--- EXTRACTED RECORDS Enclosed Below ---
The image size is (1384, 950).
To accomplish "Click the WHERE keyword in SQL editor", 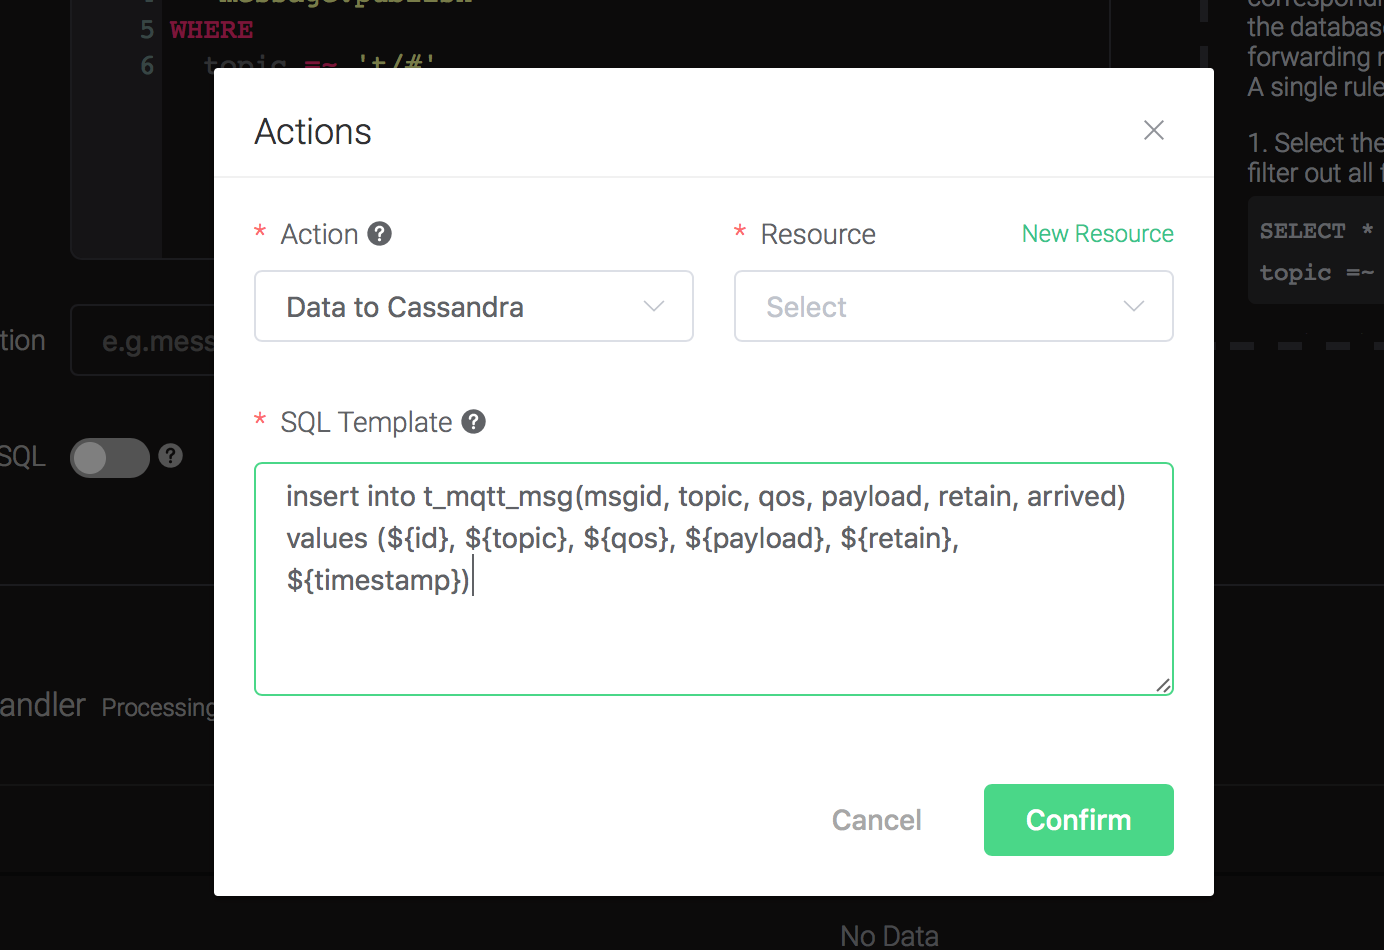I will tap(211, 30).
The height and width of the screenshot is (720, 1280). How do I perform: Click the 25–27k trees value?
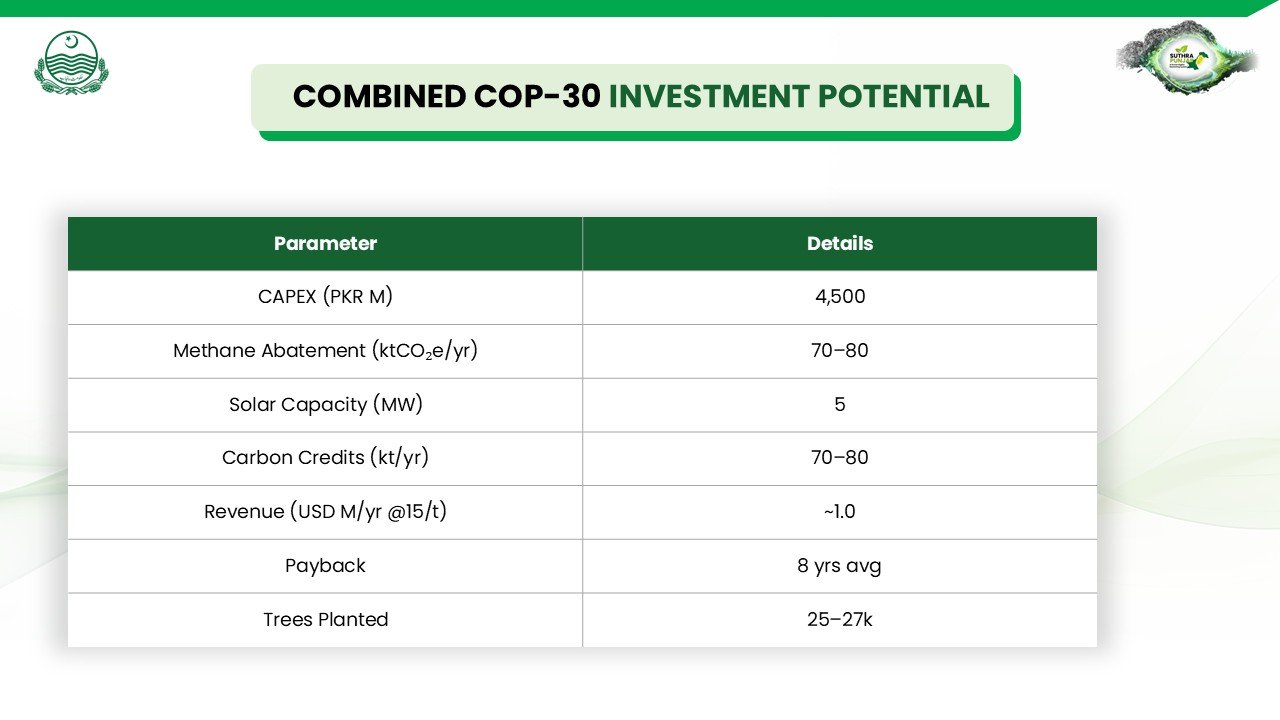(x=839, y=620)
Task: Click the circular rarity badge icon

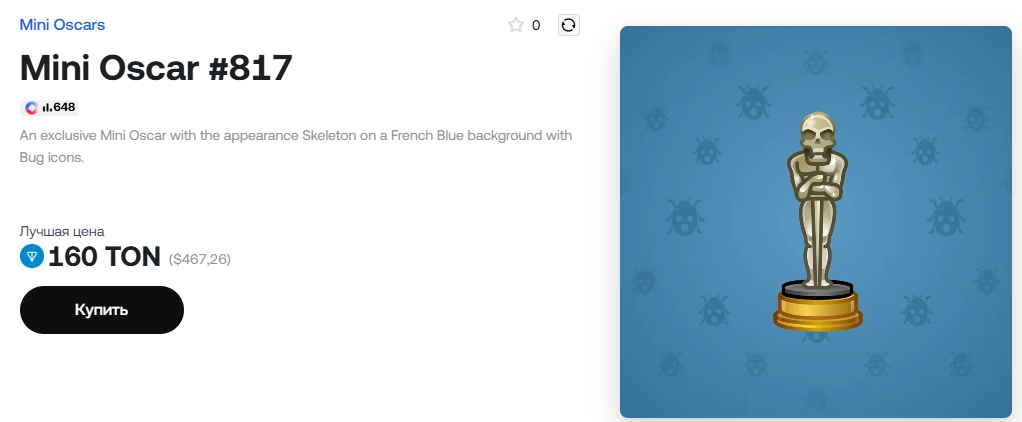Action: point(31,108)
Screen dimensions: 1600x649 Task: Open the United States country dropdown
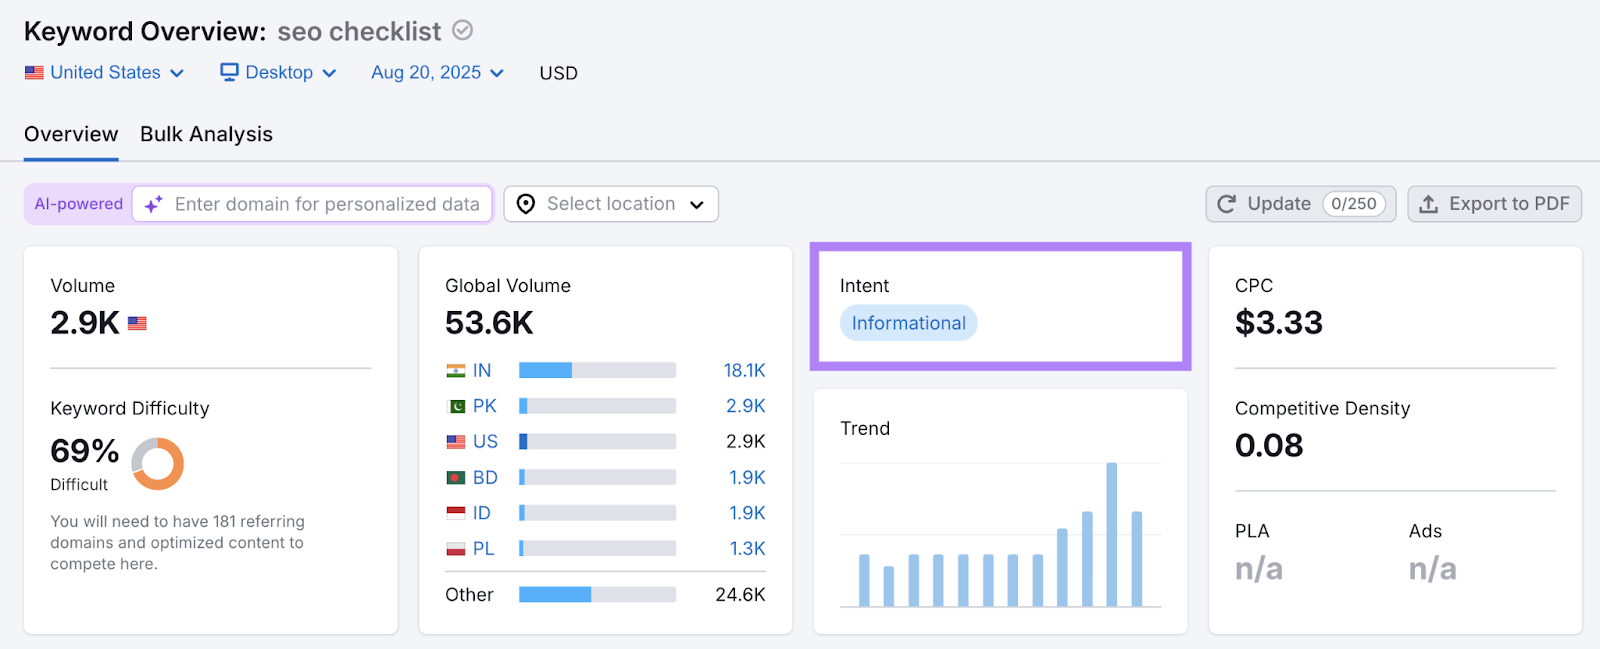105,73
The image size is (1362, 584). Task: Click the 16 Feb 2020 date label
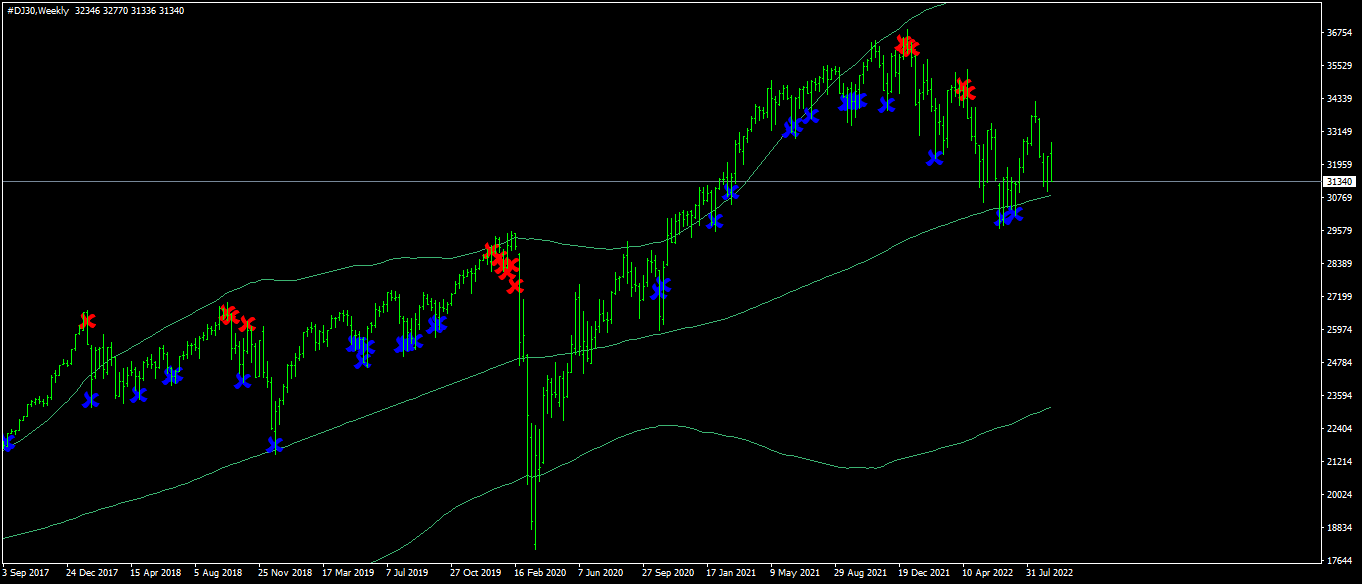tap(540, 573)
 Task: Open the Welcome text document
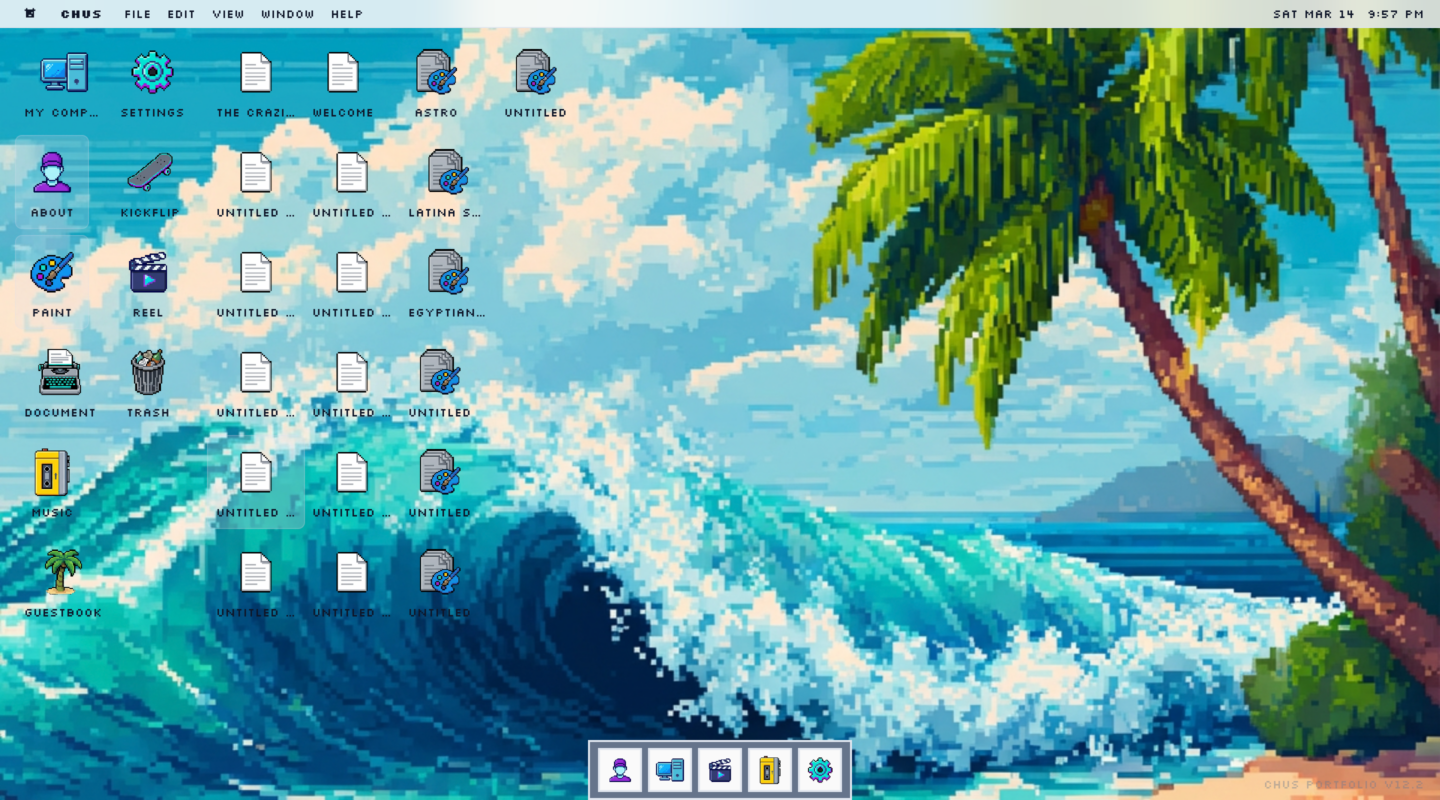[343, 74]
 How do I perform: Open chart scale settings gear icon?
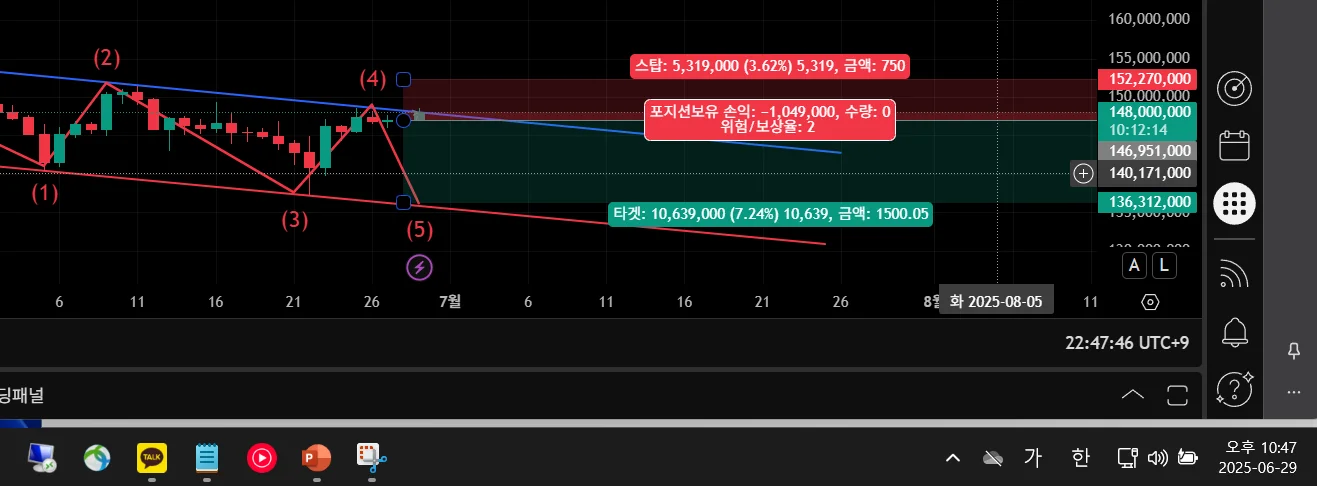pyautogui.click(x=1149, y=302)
--- End of Enclosed EXTRACTED RECORDS ---
Exactly the lines from the line with "The height and" through the last line of the listing, both included, should be extracted, and the pictures left behind.

The height and width of the screenshot is (720, 1280). How do I perform: Click the 25–27k trees value?
(x=839, y=620)
Task: Click the circular rarity badge icon

Action: point(31,108)
Screen dimensions: 1600x649 Task: Open the United States country dropdown
105,73
The image size is (1362, 584). Task: Click the 16 Feb 2020 date label
tap(540, 573)
 Task: Open the Welcome text document
[343, 74]
 How do I perform: Open chart scale settings gear icon?
pyautogui.click(x=1149, y=302)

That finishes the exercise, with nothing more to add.